While the 9th Circuit's decision relied on standard federal wiretap law, it might not be the only law to suggest that the government could tap into such data. A 1994 law known as the Communications Assistance for Law Enforcement Act (CALEA) requires that telecommunications equipment, facilities, and services are built with mechanisms to allow the government to legally intercept communications.
"Conceivably, the NSA could quietly record what's going in your living room without disrupting your ability to play video games."While the Xbox One isn’t a router, Patel thinks the same concept could theoretically be applied to open devices like the Kinect to wiretapping. "If you have a technology that the government doesn't have access to, and the government is basically requiring the provider to build in access — whether the technology is encryption or something like the Kinect, it's the same principle," she told us.
Of course, if the FBI could wiretap a car or a Kinect, why not a smartphone? A leaked video shows that Google’s new flagship Moto X handset will be passively listening for voice commands, much like the Kinect itself — only where Microsoft scrapped its plans to require internet connectivity with the new Xbox, Google’s smartphone will always be connected via cellular. Moreover, the Moto X will use those commands to control Google Now, a service which also pokes through your email and calendar to anticipate your needs before you speak a word. It just goes to show that there are all kinds of data that you might not want others to see on your personal device. And, as we’ve seen before, it might be easier for the government to collect that data than video from a Kinect aimed at your living room.
Soghoian did point out, though, that cameras like the Kinect bring a unique and potentially worrying new angle. "The difference is the phone camera isn’t pointing at you when you’re sitting on the sofa talking to your friends, or kissing your wife," he said. "We also have to acknowledge that people have TVs that they can view from their beds."
On that note, there are other TV-mounted cameras to consider. In 2012, security researchers discovered a vulnerability in Samsung Smart TVs that allowed hackers to remotely access their cameras. We also reached out to Sony about its PlayStation Camera, an optional add-on for the upcoming PlayStation 4 game console, but have yet to hear back about any potential privacy concerns there.
"I think the important thing here," said Soghoian, "is when companies say ‘Don’t worry, we’re not recording,’ it doesn’t matter as much as whether they could record.

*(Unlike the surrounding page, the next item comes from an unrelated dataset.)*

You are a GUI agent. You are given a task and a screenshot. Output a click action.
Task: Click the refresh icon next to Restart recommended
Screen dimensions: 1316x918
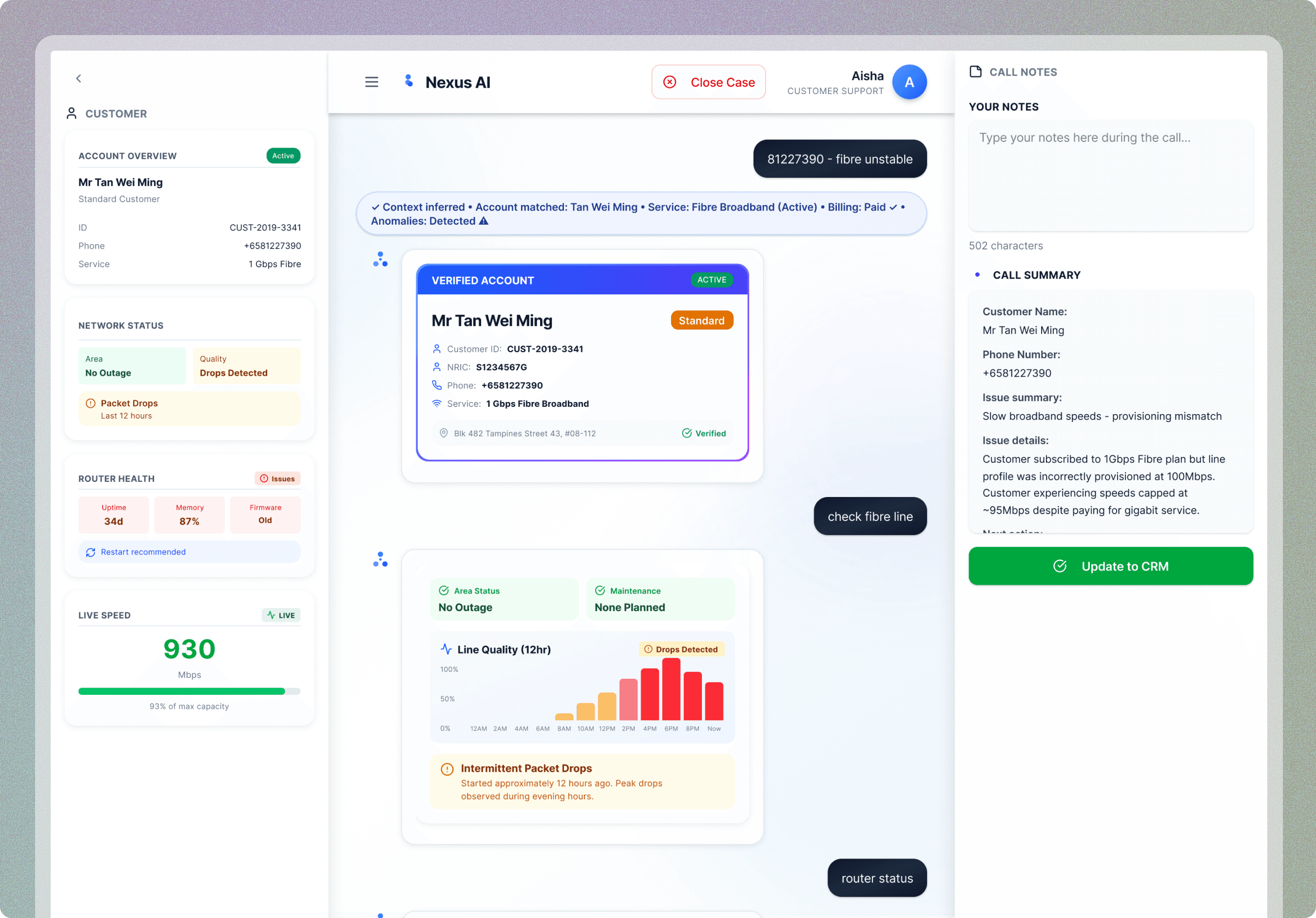[91, 552]
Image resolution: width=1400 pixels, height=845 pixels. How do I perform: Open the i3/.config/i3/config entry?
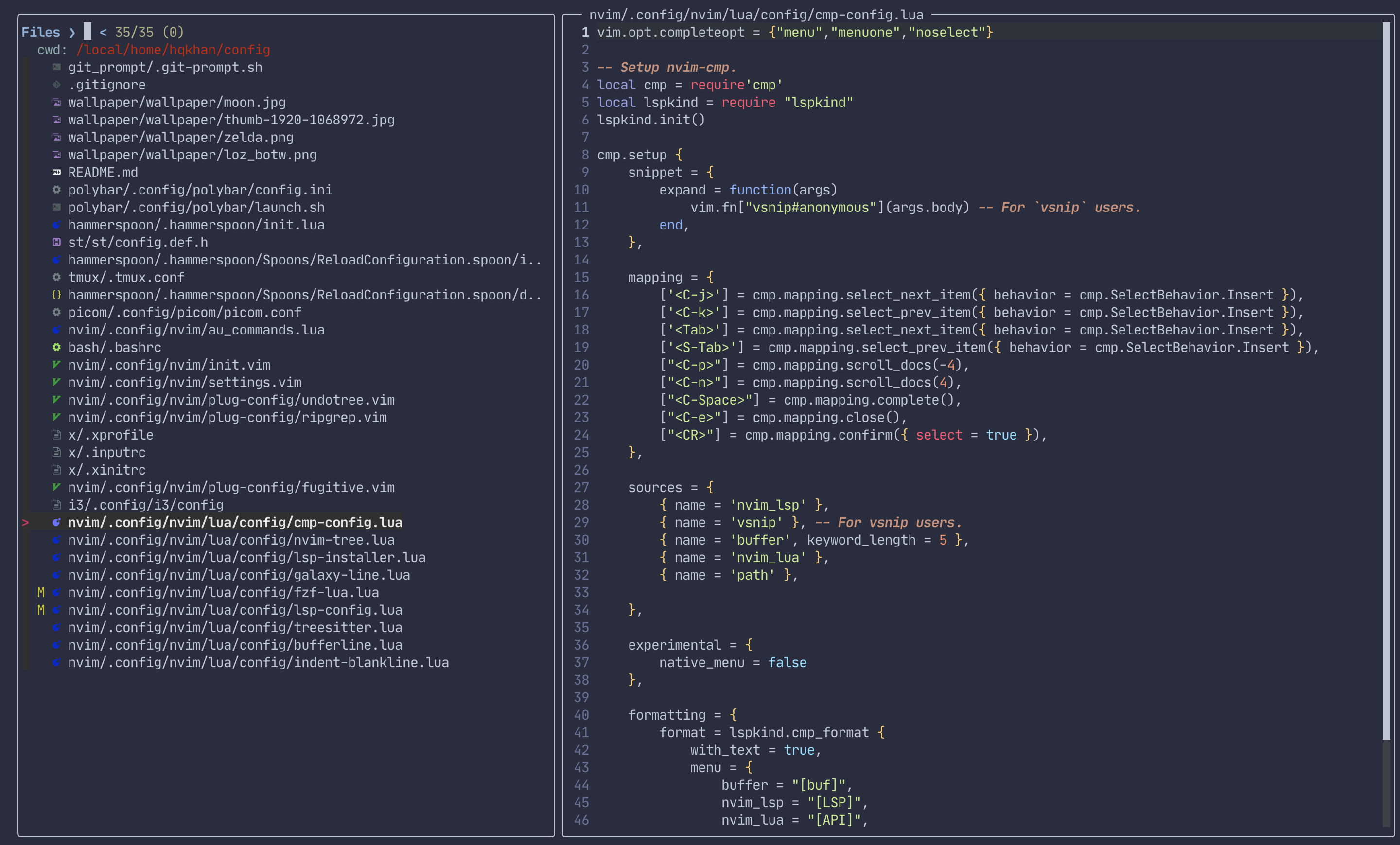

Governments can twist the arms of companies and force them to do things, and in some cases the companies may just go along with it and even volunteer to help."
For its part, Microsoft insists that it wouldn’t help the government turn Kinect into an eavesdropping device. Quite the opposite, in fact. "Absent a new law, we don’t believe the government has the legal authority to compel us or any other company that makes products with cameras and microphones to start collecting voice and video data, and we’d aggressively challenge in court any attempts to try and force us to do so," the company told The Verge by email. Microsoft also confirmed that the new Kinect, like the original, has an activity light when it’s turned on.
Microsoft says it would take the government to court
All in all, it seems unlikely that the Microsoft Kinect would become a spying tool, especially given the backlash if anyone ever found out. It sounds like it would be particularly difficult to justify wide PRISM-style surveillance, given the Kinect’s role in the home. But as devices begin to learn more and more about us, and as intelligence agencies rely on secrecy to block lawsuits that might reveal just how far they’ve gone, we might want to consider which companies we trust to stand up to the government when we invite these incredibly convenient new tools into our lives, and our homes.